:: Record set ::
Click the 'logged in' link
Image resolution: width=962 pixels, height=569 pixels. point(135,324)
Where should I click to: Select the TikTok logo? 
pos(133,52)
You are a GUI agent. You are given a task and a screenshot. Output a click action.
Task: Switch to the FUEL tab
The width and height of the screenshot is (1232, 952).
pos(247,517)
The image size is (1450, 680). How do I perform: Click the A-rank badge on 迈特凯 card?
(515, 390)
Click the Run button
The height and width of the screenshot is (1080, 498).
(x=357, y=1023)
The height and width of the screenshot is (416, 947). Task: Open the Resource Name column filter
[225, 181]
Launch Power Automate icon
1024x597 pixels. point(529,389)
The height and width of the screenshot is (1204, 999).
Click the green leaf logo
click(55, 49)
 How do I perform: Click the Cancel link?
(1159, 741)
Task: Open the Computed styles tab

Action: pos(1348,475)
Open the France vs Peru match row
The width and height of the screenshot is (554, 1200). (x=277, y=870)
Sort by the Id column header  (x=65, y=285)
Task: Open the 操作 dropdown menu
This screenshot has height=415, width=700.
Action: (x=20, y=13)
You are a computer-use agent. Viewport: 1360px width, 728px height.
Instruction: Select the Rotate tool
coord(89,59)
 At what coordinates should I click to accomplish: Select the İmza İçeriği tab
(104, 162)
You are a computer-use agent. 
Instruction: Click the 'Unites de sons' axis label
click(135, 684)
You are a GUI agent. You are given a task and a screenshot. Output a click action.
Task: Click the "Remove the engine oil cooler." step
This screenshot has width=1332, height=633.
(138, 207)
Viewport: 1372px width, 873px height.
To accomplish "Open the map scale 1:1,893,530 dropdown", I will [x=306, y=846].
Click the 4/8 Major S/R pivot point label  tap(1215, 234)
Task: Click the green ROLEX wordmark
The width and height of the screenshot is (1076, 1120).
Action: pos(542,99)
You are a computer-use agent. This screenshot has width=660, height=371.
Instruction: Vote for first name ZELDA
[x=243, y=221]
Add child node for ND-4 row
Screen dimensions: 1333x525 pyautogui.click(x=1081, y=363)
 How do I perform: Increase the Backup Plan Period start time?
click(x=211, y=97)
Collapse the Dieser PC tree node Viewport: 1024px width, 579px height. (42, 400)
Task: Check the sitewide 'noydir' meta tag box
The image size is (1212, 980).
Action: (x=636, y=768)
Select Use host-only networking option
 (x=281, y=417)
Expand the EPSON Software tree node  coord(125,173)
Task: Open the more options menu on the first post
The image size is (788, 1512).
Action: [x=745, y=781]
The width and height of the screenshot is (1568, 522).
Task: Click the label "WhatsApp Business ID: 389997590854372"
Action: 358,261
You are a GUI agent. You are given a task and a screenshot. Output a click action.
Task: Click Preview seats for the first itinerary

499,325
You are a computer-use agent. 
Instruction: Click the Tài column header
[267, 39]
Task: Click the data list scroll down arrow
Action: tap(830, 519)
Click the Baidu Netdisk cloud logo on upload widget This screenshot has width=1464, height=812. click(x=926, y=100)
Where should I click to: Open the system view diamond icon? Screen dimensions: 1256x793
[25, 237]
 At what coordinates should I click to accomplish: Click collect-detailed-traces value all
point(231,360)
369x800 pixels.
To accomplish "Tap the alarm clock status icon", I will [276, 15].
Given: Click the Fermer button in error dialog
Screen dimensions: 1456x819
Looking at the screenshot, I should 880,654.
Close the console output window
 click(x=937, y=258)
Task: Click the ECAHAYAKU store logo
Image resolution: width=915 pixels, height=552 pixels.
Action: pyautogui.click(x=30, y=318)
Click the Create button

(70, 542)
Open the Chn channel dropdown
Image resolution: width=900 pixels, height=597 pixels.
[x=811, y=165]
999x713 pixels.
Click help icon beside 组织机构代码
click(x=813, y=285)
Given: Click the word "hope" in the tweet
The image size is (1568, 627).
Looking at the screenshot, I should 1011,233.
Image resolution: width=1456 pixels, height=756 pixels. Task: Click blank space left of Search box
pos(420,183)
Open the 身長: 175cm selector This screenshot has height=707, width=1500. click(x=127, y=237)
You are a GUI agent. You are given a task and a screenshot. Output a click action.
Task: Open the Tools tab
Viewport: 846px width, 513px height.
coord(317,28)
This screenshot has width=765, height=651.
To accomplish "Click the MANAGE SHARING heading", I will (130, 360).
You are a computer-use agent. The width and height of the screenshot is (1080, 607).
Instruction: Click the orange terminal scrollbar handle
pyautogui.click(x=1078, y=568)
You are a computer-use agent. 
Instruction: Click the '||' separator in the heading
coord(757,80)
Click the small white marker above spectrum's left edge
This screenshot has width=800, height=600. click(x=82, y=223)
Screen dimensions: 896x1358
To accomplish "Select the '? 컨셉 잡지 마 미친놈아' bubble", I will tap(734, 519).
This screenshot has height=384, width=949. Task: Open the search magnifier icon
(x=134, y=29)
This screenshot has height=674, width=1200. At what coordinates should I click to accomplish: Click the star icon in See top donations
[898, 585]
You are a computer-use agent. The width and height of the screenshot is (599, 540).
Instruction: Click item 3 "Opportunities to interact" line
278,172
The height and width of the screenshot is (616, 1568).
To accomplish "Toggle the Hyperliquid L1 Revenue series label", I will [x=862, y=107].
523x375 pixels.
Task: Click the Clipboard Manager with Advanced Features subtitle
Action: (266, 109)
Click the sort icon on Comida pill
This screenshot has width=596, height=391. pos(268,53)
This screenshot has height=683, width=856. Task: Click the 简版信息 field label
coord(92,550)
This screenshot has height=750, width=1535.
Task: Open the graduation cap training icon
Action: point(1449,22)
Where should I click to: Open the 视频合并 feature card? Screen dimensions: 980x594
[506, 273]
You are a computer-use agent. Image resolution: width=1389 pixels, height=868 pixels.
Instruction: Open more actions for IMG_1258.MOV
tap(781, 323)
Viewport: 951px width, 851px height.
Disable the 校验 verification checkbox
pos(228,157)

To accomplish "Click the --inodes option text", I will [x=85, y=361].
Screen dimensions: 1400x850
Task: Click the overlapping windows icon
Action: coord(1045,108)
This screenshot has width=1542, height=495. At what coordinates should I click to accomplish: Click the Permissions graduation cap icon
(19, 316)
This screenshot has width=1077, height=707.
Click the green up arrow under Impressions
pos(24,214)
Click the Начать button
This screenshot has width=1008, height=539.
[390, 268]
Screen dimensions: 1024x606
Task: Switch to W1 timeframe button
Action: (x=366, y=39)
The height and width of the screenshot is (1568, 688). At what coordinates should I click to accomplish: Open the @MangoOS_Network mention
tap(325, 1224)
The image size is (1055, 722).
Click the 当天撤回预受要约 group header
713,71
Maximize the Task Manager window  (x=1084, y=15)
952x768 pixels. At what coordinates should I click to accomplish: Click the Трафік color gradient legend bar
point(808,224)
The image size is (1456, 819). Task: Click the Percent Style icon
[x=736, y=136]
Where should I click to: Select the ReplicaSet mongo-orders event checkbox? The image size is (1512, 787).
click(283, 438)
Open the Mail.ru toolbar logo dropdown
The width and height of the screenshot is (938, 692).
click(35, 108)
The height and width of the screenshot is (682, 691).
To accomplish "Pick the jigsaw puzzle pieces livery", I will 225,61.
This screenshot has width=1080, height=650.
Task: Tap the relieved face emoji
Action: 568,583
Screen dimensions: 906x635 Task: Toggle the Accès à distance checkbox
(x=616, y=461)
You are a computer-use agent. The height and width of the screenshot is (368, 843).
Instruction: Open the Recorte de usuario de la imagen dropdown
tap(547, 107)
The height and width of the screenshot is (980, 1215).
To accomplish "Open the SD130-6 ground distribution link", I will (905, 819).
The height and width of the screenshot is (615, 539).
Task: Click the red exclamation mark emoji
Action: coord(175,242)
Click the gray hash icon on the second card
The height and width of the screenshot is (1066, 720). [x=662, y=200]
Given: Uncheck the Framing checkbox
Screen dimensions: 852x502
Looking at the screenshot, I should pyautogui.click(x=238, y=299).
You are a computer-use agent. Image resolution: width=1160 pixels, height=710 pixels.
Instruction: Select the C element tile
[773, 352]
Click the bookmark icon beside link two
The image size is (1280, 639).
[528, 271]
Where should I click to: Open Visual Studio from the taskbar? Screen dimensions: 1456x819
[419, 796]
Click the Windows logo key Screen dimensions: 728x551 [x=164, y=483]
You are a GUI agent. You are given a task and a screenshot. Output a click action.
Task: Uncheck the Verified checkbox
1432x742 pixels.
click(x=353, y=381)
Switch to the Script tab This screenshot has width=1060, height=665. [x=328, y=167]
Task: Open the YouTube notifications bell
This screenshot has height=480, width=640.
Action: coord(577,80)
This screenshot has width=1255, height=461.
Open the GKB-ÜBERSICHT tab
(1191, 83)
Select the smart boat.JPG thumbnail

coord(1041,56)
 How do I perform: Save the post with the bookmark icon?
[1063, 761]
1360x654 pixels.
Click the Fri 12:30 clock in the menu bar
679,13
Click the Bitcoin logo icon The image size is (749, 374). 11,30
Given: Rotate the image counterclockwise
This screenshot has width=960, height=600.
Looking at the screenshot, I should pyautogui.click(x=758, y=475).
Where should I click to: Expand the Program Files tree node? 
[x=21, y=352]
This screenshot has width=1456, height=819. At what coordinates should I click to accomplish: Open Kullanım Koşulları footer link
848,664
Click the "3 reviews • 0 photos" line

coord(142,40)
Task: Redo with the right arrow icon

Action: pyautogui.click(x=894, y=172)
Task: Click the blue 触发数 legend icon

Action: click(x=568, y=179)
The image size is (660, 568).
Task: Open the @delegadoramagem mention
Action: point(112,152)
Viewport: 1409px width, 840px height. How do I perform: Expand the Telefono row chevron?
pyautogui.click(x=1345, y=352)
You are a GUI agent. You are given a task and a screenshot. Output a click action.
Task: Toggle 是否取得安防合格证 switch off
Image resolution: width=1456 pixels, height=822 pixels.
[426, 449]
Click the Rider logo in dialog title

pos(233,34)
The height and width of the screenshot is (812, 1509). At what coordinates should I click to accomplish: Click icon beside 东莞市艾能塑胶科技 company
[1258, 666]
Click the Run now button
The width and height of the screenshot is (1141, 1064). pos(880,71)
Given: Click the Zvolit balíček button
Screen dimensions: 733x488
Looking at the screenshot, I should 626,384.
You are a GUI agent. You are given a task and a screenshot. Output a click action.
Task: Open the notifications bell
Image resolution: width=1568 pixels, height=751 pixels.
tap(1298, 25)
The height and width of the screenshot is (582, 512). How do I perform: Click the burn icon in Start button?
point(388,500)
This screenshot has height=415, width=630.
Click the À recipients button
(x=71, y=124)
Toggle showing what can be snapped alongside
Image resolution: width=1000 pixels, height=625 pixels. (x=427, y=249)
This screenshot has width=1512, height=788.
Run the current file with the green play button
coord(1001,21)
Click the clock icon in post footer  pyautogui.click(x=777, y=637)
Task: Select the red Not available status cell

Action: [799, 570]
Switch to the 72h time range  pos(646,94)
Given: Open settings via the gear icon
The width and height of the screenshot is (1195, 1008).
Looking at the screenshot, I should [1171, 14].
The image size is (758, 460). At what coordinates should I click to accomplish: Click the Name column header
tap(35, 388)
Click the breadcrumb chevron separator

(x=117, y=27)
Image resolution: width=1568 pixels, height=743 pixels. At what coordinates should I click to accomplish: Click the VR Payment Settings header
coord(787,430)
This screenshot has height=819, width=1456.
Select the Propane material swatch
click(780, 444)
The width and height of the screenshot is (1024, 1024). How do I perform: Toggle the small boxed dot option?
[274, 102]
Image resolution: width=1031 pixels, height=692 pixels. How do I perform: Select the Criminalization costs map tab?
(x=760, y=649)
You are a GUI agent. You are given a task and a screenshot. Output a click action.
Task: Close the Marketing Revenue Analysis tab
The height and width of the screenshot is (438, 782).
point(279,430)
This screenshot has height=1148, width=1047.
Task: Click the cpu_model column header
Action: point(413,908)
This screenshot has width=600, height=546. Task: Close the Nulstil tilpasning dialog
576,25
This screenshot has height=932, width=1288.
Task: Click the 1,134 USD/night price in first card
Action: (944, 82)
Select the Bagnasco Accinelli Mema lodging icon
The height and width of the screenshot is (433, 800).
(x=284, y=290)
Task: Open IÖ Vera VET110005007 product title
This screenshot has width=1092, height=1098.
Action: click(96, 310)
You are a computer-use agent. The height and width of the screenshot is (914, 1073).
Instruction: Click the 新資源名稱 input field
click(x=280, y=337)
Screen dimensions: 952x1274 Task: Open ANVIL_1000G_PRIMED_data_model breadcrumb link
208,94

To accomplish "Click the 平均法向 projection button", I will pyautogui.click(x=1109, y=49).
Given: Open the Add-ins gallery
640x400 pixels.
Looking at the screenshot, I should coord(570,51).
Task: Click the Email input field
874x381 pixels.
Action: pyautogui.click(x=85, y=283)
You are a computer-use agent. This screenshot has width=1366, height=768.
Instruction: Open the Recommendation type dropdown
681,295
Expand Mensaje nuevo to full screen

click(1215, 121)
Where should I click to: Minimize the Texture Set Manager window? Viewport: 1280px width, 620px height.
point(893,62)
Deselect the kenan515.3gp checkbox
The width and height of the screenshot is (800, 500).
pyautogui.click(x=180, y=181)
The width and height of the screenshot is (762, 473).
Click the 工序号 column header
:::
◆ Requirement
Rewrite the data from the line with "Task: Open IÖ Vera VET110005007 product title" through the end, replacing "Instruction" with "Command" and leaving everything else unchanged.

◆ Result of the task
Task: Open IÖ Vera VET110005007 product title
This screenshot has width=1092, height=1098.
Action: click(96, 310)
You are a computer-use agent. The height and width of the screenshot is (914, 1073).
Command: Click the 新資源名稱 input field
click(x=280, y=337)
Screen dimensions: 952x1274 Task: Open ANVIL_1000G_PRIMED_data_model breadcrumb link
208,94

To accomplish "Click the 平均法向 projection button", I will pyautogui.click(x=1109, y=49).
Given: Open the Add-ins gallery
640x400 pixels.
Looking at the screenshot, I should coord(570,51).
Task: Click the Email input field
874x381 pixels.
Action: pyautogui.click(x=85, y=283)
You are a computer-use agent. This screenshot has width=1366, height=768.
Command: Open the Recommendation type dropdown
681,295
Expand Mensaje nuevo to full screen

click(1215, 121)
Where should I click to: Minimize the Texture Set Manager window? Viewport: 1280px width, 620px height.
point(893,62)
Deselect the kenan515.3gp checkbox
The width and height of the screenshot is (800, 500).
pyautogui.click(x=180, y=181)
The width and height of the screenshot is (762, 473).
Click the 工序号 column header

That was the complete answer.